Temperature dependent perylene fluorescence as a probe of local polymer glass transition dynamics
Abstract
We demonstrate how the temperature dependence of perylene's fluorescence emission spectrum doped in bulk polymer matrices is sensitive to the local glass transition dynamics of the surrounding polymer segments. Focusing on the first fluorescence peak, we show that the intensity ratio IRatio(T) = IPeak(T)/ISRR between the first peak and a self referencing region (SRR) has a temperature dependence resulting from the temperature-dependent nonradiative decay pathway of the excited perylene dye that is influenced by its intermolecular collisions with the surrounding polymers segments.
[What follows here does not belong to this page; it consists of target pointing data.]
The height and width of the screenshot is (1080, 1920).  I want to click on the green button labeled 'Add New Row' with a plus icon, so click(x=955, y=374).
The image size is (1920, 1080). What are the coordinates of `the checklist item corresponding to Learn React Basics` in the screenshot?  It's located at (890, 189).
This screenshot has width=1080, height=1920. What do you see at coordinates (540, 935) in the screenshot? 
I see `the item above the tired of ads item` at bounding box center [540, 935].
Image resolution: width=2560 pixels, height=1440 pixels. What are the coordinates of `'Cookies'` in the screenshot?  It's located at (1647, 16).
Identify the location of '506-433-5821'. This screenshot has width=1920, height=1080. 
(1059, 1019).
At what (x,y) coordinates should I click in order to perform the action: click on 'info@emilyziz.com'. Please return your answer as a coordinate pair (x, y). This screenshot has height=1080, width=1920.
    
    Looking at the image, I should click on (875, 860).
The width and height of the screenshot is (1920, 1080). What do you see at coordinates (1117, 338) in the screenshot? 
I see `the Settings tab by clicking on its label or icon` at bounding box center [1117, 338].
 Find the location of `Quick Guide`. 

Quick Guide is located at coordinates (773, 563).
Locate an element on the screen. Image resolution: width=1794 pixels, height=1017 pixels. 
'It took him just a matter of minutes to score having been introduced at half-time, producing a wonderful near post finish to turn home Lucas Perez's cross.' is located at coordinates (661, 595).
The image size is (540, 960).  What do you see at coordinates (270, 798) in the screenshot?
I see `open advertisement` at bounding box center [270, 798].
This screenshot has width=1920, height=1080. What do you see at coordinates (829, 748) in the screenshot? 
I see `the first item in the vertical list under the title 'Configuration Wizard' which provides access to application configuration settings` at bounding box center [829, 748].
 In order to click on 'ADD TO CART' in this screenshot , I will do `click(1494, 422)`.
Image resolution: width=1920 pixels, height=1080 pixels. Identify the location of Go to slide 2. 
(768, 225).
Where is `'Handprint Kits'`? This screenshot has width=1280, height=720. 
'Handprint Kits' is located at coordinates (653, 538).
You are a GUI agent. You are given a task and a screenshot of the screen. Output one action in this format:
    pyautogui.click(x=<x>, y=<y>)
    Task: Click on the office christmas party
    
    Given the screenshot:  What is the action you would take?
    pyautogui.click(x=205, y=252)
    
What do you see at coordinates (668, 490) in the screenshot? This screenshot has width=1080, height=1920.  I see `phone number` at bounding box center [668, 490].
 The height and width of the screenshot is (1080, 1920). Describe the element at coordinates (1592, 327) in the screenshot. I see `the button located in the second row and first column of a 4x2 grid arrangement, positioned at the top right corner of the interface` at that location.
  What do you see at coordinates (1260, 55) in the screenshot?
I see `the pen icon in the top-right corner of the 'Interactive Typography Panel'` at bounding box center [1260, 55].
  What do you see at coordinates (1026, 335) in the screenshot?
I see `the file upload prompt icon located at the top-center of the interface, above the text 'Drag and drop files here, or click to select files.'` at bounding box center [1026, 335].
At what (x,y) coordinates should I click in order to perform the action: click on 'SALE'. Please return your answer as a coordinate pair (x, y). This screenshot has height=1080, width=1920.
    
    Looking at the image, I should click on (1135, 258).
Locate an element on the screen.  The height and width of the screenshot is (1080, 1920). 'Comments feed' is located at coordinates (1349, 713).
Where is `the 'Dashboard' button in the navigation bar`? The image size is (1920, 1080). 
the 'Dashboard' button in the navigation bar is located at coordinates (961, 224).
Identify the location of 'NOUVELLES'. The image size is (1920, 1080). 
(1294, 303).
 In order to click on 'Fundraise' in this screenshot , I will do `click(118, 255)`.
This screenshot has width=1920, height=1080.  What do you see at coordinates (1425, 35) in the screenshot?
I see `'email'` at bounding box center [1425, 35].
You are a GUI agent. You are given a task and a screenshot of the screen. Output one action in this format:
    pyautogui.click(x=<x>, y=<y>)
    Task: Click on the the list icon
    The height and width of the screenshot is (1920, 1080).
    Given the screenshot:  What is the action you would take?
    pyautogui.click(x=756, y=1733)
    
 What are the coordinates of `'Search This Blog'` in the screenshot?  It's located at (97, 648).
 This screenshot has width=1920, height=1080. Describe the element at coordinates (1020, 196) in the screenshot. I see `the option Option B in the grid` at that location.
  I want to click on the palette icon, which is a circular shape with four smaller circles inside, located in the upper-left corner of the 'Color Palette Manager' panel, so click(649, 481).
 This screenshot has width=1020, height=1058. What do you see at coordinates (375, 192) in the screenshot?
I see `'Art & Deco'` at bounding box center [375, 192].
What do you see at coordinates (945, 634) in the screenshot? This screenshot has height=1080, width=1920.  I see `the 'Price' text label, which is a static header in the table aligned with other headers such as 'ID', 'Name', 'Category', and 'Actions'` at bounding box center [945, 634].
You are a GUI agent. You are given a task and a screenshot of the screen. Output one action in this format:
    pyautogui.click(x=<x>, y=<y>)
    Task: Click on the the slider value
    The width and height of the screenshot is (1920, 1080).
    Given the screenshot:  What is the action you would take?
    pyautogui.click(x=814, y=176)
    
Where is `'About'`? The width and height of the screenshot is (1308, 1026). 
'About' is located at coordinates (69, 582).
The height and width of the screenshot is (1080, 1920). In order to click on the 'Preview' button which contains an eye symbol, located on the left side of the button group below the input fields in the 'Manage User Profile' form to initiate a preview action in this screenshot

For different polymer matrices, poly(methyl methacrylate) (PMMA), polystyrene (PS), poly(2-vinyl pyridine) (P2VP), and polycarbonate (PC), we demonstrate that IRatio(T) exhibits a transition from a non-Arrhenius behavior above the glass transition temperature Tg of the polymer to an Arrhenius temperature dependence with constant activation energy E below the Tg of the polymer matrix, indicating perylene's sensitivity to cooperative α-relaxation dynamics of the polymer matrix. This transition in temperature dependence allows us to identify a perylene defined local Tperyleneg of the surrounding polymer matrix that agrees well with the known Tg values of the polymers. We define a fluorescence intensity shift factor in analogy with the Williams–Landel–Ferry (WLF) equation and use literature WLF parameters for the polymer matrix to quantify the calibration factor cf needed to convert the fluorescence intensity ratio to the effective time scale ratio described by the conventional WLF shift factor. This work opens up a new characterization method that could be used to map the local dynamical response of the glass transition in nanoscale polymer materials using appropriate covalent attachment of perylene to polymer chains.